Bomphray reckons the platform is currently at technology readiness level (TRL) 3 and has already identified industrial partners in the supply chain to help it accelerate that over the next 12 months and get it to a pilot line that is capable of producing at rate.
“Being a motorsport company, we have a high cadence – this is one of the Williams attributes: we like to do things quickly! As an agile company, we are not encumbered by the same constraints that a larger company might have to go through; we can be quite focussed.
“The wishbones are phase two of a five-phase programme. Phase two took us around nine months to complete and comprised the production of first-off prototypes, and then taking the results from that and making the wishbones that were on our JEC World exhibit. It’s been quite an achievement for us to get to this point. The moment we start engaging with the supply chain and making them in volume, we can start getting the major players in the sector interested in the technology. We need help to pull it through the system, to better define certain points and find the best route to market.
“Typically, you will see this concept feature on higher performance vehicles first and then as we mature the processes and bring the cost down we’ll quickly open up more markets,” Bomphray concludes. “We’ve benchmarked the automotive industry and demonstrated that our RACETRAK concept is cost-competitive with the types of forged aluminium wishbones that you see in the likes of high-end prestige cars.”

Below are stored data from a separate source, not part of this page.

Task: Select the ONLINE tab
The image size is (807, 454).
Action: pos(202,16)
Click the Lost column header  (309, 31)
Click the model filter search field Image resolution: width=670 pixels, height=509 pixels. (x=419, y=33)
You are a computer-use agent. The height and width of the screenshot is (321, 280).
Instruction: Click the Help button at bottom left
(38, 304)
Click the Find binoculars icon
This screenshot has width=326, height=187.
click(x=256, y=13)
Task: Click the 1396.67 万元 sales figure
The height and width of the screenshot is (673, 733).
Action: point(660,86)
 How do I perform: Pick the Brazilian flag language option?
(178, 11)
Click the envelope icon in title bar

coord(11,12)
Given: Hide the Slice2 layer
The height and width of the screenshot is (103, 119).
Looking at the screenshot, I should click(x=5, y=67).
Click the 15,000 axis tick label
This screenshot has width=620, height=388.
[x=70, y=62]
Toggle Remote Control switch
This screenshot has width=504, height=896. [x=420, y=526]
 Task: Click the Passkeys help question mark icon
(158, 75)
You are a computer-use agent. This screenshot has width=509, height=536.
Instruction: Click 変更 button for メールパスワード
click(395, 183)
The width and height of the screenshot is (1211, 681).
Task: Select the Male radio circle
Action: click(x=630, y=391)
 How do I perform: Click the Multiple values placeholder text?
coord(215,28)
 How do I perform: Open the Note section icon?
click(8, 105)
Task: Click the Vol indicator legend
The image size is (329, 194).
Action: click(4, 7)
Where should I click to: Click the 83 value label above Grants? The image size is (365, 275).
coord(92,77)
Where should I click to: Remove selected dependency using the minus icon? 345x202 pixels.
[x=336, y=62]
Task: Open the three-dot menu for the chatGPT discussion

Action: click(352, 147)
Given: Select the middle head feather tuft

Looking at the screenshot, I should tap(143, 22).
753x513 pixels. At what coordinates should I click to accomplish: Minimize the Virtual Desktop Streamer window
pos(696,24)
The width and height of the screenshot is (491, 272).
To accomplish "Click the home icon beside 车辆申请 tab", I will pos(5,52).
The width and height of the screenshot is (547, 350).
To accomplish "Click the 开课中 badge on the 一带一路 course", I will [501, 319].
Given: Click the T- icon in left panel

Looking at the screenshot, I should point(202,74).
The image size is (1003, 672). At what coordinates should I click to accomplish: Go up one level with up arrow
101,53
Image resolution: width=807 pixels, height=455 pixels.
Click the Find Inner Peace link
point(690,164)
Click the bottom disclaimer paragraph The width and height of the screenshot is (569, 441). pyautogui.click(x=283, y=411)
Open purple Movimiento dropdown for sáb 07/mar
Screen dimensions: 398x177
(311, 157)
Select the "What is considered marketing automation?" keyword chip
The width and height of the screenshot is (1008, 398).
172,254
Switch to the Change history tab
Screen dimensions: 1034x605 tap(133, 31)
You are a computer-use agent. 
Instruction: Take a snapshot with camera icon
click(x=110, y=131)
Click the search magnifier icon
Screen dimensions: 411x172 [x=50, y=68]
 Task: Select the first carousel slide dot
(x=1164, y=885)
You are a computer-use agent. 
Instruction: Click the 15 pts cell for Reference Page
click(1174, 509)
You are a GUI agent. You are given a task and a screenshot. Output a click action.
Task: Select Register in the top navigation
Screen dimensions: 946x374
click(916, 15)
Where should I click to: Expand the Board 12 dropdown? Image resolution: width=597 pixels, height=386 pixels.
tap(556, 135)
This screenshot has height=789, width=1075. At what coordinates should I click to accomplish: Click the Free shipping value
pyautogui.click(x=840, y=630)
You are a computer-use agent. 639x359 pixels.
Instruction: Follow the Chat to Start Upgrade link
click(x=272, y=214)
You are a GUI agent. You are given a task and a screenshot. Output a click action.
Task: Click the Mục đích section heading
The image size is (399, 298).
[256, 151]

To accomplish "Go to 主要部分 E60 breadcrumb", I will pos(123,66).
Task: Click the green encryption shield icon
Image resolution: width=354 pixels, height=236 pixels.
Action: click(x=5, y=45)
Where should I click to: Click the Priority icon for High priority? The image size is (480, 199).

So, there you have it - an electric vehicle constructed on the FW-EVX platform that is lighter, safer, greener and much more cost-effective. By designing the key systems as an integral part of an aluminium/composite vehicle chassis, Williams Advanced Engineering has greatly reduced weight and many of the compromises that arise when the individual elements of an EV powertrain are sourced separately, forcing the vehicle architecture to be created around standalone packages.